◆ Aim of the exercise:
Present the lines below as a numbered list, omitting every blank line.

◆ Interface element records:
§

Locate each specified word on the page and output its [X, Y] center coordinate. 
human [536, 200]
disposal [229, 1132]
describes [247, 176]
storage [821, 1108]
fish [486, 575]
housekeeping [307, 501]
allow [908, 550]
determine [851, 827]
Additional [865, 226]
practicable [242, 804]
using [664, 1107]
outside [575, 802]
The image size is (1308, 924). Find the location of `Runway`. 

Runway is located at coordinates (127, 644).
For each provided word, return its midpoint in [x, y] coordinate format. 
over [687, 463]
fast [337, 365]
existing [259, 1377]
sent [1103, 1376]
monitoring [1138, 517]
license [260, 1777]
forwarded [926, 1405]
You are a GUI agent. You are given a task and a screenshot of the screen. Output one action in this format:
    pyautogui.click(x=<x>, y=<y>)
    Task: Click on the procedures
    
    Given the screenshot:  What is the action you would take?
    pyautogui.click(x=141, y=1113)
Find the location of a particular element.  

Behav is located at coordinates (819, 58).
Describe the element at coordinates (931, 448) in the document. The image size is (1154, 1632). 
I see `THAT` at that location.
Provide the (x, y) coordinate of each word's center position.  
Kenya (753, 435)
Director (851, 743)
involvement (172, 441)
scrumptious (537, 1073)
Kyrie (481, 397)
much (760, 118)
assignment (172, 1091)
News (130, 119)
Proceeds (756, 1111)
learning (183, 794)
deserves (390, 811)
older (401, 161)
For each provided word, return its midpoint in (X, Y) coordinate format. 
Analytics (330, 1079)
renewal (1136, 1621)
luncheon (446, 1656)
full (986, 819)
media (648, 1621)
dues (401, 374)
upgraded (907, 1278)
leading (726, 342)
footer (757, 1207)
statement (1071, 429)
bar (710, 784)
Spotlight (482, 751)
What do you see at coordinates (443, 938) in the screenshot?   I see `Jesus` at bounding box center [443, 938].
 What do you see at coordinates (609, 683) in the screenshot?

§

◆ Answer to the exercise:
1. Locate each specified word on the page and output its [X, Y] center coordinate. 
2. human [536, 200]
3. disposal [229, 1132]
4. describes [247, 176]
5. storage [821, 1108]
6. fish [486, 575]
7. housekeeping [307, 501]
8. allow [908, 550]
9. determine [851, 827]
10. Additional [865, 226]
11. practicable [242, 804]
12. using [664, 1107]
13. outside [575, 802]
14. The image size is (1308, 924). Find the location of `Runway`. 
15. Runway is located at coordinates (127, 644).
16. For each provided word, return its midpoint in [x, y] coordinate format. 
17. over [687, 463]
18. fast [337, 365]
19. existing [259, 1377]
20. sent [1103, 1376]
21. monitoring [1138, 517]
22. license [260, 1777]
23. forwarded [926, 1405]
24. You are a GUI agent. You are given a task and a screenshot of the screen. Output one action in this format:
25.     pyautogui.click(x=<x>, y=<y>)
26.     Task: Click on the procedures
27.     Given the screenshot:  What is the action you would take?
28.     pyautogui.click(x=141, y=1113)
29. Find the location of a particular element.  
30. Behav is located at coordinates (819, 58).
31. Describe the element at coordinates (931, 448) in the document. The image size is (1154, 1632). 
32. I see `THAT` at that location.
33. Provide the (x, y) coordinate of each word's center position.  
34. Kenya (753, 435)
35. Director (851, 743)
36. involvement (172, 441)
37. scrumptious (537, 1073)
38. Kyrie (481, 397)
39. much (760, 118)
40. assignment (172, 1091)
41. News (130, 119)
42. Proceeds (756, 1111)
43. learning (183, 794)
44. deserves (390, 811)
45. older (401, 161)
46. For each provided word, return its midpoint in (X, Y) coordinate format. 
47. Analytics (330, 1079)
48. renewal (1136, 1621)
49. luncheon (446, 1656)
50. full (986, 819)
51. media (648, 1621)
52. dues (401, 374)
53. upgraded (907, 1278)
54. leading (726, 342)
55. footer (757, 1207)
56. statement (1071, 429)
57. bar (710, 784)
58. Spotlight (482, 751)
59. What do you see at coordinates (443, 938) in the screenshot?   I see `Jesus` at bounding box center [443, 938].
60.  What do you see at coordinates (609, 683) in the screenshot?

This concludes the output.